ヒロトは「出会いたかった人」
<ヒロトは俳優の仕事をあきらめ、毎日をのんびり過ごす。恋人もいないし、定職もない。それでも不安に思わず、楽しく生きている。人を緊張させない居心地の良い空気に引き寄せられ、ヒロトの周りには人生に悩む人たちが集まってくる>
原作を読んで僕の心の中に出来上がりすぎてしまったヒロト像を、どう生きている人間に落とし込むか。ヒロトがどういう風にものごとを見つめているかを改めて考えて芝居に臨みました。
ヒロトは、「ぼくが出会いたかった人だ」と初めて原作漫画を読んだときに思ったんです。「こういう友達がいたらいいな」と子どもの頃から思い描いてきた人物そのまま。ヒロトは生きる才能を持ったある種の天才です。人は「ないものねだり」をしたり、「ここではないどこか」に希望を見出したりする。
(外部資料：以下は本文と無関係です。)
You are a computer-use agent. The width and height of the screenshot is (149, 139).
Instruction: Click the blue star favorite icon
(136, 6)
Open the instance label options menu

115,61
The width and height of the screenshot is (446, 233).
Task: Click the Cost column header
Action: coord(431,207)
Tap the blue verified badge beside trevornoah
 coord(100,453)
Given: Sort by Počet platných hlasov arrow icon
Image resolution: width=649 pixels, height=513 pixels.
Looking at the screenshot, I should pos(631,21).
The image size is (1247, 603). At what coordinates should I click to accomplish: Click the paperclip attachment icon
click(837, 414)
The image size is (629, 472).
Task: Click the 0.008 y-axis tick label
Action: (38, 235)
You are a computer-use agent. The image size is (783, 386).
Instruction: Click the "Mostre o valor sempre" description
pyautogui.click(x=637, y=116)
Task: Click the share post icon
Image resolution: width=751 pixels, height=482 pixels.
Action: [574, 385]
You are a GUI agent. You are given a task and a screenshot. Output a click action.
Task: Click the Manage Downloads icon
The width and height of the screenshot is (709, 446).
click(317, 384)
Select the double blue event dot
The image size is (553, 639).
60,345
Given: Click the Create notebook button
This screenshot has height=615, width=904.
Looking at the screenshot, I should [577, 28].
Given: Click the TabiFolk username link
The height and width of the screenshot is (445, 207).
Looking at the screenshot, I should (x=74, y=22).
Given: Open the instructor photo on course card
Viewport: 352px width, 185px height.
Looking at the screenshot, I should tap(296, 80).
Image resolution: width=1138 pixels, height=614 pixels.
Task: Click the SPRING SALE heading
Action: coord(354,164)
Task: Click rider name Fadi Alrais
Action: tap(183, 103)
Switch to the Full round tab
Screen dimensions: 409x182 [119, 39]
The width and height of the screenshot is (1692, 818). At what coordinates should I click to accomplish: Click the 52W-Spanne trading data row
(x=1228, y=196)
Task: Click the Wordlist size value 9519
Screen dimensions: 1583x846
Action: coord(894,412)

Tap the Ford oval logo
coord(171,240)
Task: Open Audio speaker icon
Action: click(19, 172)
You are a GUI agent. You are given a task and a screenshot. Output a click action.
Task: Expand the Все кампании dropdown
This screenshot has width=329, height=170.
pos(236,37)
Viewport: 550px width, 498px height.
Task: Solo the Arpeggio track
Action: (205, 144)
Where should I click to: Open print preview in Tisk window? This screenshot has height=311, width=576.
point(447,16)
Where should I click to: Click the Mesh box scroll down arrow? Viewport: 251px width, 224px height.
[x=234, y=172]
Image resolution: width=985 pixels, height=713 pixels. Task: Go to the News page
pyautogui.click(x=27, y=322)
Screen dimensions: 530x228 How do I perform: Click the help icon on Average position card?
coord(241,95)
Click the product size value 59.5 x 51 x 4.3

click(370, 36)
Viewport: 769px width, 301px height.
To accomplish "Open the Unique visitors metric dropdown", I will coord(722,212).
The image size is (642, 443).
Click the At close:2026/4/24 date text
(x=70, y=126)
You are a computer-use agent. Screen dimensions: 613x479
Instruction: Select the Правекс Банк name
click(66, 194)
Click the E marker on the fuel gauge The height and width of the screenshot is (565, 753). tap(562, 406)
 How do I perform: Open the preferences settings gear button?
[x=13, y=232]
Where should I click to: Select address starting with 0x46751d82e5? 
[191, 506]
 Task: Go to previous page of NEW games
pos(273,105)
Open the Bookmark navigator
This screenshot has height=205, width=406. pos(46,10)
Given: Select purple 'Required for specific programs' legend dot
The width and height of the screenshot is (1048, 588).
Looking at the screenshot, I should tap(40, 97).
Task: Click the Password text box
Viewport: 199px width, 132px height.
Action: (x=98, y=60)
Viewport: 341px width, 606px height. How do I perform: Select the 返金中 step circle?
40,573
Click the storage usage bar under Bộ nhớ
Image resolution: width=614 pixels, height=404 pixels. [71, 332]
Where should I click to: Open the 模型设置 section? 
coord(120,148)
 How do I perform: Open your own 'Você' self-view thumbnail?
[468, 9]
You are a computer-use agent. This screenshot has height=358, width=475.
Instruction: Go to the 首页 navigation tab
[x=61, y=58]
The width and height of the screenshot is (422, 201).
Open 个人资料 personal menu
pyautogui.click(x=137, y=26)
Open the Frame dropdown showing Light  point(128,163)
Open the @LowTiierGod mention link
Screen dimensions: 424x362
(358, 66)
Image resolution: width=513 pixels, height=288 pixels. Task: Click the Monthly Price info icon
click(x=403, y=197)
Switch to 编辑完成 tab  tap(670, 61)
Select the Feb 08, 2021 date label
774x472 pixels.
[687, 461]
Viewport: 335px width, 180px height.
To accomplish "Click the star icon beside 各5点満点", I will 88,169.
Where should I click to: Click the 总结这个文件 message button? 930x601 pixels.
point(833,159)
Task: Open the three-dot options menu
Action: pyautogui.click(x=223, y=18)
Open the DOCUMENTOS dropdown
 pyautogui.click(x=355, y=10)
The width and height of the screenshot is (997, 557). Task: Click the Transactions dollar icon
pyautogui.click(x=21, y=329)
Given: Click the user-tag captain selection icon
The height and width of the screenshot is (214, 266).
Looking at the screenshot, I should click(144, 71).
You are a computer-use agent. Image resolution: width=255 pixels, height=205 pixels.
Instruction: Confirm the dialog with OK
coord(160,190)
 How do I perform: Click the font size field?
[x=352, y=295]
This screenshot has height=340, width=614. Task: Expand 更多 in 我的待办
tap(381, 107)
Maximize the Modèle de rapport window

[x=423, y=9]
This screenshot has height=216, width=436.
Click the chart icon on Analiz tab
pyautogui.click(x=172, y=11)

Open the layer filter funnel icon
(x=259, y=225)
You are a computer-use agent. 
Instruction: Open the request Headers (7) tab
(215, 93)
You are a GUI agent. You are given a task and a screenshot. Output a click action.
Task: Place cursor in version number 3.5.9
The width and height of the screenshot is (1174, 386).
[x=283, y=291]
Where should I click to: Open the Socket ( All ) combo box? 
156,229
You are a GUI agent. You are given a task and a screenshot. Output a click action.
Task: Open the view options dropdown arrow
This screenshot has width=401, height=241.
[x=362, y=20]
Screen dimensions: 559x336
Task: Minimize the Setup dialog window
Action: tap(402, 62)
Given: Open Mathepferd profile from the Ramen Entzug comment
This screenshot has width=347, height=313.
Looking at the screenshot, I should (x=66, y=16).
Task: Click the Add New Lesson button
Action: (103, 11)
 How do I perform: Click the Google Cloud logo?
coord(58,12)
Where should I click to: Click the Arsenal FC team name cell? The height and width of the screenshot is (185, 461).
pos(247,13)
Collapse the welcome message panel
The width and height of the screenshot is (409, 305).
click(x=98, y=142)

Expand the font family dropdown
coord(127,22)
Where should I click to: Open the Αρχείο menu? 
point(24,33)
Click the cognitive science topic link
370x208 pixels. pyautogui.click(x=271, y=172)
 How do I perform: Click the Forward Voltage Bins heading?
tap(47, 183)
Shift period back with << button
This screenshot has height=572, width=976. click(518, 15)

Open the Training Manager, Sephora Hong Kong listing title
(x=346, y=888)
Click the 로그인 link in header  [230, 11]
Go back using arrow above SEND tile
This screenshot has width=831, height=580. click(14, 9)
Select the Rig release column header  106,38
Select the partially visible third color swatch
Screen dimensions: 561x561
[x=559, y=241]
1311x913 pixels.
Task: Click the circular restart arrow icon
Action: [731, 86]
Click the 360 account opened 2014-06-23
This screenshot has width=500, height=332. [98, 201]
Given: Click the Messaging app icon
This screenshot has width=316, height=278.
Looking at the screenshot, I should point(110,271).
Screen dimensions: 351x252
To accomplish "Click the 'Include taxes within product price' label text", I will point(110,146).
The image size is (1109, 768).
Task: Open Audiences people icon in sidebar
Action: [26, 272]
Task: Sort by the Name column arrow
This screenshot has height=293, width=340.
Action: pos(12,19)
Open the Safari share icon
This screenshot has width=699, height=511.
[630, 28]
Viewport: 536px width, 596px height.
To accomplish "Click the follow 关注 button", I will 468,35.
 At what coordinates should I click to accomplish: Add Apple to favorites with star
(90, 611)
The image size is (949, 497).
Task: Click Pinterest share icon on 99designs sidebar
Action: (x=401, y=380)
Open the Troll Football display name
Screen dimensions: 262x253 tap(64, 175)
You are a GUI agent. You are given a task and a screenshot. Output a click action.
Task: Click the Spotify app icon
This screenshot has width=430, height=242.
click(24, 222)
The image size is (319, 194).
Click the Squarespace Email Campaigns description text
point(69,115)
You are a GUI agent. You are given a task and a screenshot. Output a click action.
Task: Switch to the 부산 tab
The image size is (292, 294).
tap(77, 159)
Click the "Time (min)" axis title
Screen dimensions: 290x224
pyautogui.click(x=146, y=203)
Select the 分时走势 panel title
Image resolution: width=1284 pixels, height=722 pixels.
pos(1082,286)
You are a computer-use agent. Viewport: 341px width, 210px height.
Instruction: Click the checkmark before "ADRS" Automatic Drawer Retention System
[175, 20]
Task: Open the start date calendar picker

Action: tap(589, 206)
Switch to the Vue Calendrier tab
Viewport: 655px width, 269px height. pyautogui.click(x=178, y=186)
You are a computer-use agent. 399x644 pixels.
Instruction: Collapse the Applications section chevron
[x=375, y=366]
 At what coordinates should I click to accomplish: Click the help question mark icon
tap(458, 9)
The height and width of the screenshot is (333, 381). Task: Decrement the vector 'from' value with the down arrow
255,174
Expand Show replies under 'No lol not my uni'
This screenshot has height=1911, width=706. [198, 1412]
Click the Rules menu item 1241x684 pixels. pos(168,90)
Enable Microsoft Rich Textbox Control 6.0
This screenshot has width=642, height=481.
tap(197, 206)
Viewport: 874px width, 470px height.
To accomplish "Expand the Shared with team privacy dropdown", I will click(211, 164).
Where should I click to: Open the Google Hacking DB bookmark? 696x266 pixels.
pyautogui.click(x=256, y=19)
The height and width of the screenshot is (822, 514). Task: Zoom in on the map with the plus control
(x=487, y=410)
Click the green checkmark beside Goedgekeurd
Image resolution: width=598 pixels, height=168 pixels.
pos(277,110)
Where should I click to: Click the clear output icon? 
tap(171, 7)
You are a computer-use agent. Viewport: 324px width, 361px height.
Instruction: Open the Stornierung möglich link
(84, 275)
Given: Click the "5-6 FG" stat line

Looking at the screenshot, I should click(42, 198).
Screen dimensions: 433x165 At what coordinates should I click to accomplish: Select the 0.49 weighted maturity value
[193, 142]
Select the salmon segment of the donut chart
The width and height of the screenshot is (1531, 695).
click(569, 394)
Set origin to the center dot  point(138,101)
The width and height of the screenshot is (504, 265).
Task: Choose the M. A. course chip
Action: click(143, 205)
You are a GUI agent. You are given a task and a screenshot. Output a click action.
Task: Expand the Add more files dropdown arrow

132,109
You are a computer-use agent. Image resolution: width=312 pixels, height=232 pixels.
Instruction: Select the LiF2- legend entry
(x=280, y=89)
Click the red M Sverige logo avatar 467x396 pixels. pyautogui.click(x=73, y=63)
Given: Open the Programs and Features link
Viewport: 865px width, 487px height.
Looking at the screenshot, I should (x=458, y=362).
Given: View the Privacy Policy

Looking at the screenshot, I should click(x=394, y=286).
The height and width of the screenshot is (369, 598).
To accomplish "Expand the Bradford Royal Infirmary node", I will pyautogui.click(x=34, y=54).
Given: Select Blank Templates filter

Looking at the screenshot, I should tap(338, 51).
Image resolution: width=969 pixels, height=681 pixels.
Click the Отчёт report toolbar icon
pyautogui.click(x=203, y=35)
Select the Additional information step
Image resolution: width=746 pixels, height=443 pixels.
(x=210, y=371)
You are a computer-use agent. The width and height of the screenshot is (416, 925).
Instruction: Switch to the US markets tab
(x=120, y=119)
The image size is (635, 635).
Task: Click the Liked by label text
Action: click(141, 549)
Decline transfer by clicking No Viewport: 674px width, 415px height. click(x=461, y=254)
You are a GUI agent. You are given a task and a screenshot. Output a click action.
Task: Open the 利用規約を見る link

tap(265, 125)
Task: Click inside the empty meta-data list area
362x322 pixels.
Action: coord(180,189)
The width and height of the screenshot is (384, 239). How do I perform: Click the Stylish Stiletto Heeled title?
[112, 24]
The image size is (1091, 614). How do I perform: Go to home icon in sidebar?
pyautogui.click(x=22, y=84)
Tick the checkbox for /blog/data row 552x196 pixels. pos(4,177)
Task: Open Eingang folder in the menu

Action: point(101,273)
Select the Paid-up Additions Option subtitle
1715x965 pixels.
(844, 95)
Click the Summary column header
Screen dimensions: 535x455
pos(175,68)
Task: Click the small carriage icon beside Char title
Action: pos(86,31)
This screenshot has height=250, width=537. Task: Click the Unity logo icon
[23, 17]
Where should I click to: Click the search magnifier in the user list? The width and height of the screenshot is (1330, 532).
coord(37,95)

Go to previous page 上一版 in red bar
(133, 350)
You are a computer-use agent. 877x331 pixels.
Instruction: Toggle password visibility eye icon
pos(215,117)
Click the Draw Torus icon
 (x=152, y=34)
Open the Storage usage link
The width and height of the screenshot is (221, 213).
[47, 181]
でも、ヒロトは日常のなかにキラキラした宝石がちゃんと落ちていることに気づく。ヒロトが豊かな時間を過ごしているから周りには自然と人が集まってくるのではないでしょうか。
今の社会には、切羽詰まった空気があるように感じます。ヒロトをロールモデルにして過ごすことで自分が生きる現実が少しだけよくなると思える。それは、ヒロトの生き方を通して、世界の見つめ方を教えてもらったからなんです。
友達でも恋人でも長い時間を共に過ごすと、その人の目を通して世界が見えるようになる。だから、ヒロトのような友達がそばにいてくれたら、地に足のついた生活の美しさに自分ももっと気づけるようになるのかもしれません。